Options are good. That provider's decision to limit web access essentially limits options..... and that's bad.
#Comment Re: made: 2004-08-30 14:18:00.220546+00 by:
Shawn
The concept of options cuts both ways. With every phone company just slapping on Web service my option of having such info delivered in a non-web way is pretty limited, or non-existent. I'm not saying people who want to surf on their phone shouldn't be able to, just that I don't understand how anybody can have a satisfying/useful experience on such a tiny amount of real-estate.
I use my PDA daily, for a lot of things, but I just don't consider 160x160 enough for browsing. Hell, I find 800x600 too limiting. Which is why I buy PDAs that don't have 'net access - another option that is slowly but surely disappearing.
#Comment Re: browsing on cell phone made: 2004-09-03 18:31:26.044652+00 by:
andylyke
I may be a luddite, but I fall into the pool that the COO is describing. Who the hell wants it?

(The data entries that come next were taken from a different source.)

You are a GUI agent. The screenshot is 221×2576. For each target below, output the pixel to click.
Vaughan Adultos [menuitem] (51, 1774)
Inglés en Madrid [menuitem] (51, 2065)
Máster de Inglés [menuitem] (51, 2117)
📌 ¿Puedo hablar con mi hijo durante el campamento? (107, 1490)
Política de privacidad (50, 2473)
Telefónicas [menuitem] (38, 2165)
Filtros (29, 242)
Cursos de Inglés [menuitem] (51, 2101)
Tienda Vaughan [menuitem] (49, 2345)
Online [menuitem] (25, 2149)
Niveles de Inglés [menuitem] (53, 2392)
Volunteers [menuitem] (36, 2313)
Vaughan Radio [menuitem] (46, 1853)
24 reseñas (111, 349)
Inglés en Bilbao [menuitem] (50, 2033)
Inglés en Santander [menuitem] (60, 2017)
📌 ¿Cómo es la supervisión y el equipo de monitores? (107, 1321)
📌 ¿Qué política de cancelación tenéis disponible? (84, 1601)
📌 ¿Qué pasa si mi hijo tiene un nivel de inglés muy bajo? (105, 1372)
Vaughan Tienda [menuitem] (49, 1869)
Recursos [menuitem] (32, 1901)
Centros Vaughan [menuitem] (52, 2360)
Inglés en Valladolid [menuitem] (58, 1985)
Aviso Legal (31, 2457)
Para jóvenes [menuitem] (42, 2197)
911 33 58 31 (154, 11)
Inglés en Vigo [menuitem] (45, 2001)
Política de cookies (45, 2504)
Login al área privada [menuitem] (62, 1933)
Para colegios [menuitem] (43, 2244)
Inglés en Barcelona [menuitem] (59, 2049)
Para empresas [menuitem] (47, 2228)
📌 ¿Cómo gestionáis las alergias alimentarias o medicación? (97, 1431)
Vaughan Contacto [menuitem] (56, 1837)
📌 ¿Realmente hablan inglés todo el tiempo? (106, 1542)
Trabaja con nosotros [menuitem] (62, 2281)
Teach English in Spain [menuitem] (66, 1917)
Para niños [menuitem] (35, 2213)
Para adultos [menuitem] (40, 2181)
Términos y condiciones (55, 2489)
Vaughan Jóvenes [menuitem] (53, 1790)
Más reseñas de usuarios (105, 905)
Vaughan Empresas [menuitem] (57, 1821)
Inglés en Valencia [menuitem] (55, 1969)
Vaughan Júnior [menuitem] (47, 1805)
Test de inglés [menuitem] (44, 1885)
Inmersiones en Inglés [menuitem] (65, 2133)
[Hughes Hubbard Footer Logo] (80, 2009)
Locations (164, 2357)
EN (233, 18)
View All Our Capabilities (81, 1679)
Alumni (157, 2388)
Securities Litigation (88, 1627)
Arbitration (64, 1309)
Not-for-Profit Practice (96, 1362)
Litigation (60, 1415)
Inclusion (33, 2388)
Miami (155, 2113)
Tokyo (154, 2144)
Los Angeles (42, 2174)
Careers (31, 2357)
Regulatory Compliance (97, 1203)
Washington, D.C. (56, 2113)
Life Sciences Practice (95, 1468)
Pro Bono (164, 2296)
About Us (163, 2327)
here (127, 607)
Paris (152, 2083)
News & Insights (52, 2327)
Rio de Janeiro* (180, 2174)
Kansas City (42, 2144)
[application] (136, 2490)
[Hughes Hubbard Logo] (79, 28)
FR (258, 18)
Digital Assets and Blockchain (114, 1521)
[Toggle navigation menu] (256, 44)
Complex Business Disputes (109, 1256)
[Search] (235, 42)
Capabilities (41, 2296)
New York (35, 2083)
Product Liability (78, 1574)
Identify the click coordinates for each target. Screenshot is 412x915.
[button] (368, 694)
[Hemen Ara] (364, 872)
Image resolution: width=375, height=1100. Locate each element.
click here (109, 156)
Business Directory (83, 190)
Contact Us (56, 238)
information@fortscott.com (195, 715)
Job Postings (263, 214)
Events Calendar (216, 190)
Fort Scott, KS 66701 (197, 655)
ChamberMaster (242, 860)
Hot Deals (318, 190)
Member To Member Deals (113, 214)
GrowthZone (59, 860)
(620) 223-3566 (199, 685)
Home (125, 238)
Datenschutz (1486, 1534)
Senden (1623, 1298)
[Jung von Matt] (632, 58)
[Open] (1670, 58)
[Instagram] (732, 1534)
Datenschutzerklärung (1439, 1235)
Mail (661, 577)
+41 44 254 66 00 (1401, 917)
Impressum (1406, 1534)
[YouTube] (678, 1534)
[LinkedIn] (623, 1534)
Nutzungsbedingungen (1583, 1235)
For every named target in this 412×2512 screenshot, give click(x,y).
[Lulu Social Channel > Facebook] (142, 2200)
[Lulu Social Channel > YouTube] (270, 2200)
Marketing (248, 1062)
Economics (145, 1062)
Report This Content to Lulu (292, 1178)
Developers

On the other hand - I used to work (excuse me, "verk") for Siemens, and the Germans drove us Yanks nuts with their expressed attitude of "your customers may think zey vant zat, but ve know better. Zey vant vat ve tell zem zey vant!".
I'd bet my July pay (unemployed, benefits exhausted) that the COO was German.
#Comment Re: made: 2004-09-10 13:30:14.552311+00 by:
meuon
My recent acquisition of an LG VX4500 suprised me, Although it sucks at browsing the web(WAP or HTML), I paid $2.49 for Soda-Pop e-mail client, which worked very well for checking my business/critical e-mail box while on the road. - Would I use it for daily e-mail, no way. But for checking on messages, and sending a terse reply, it works well.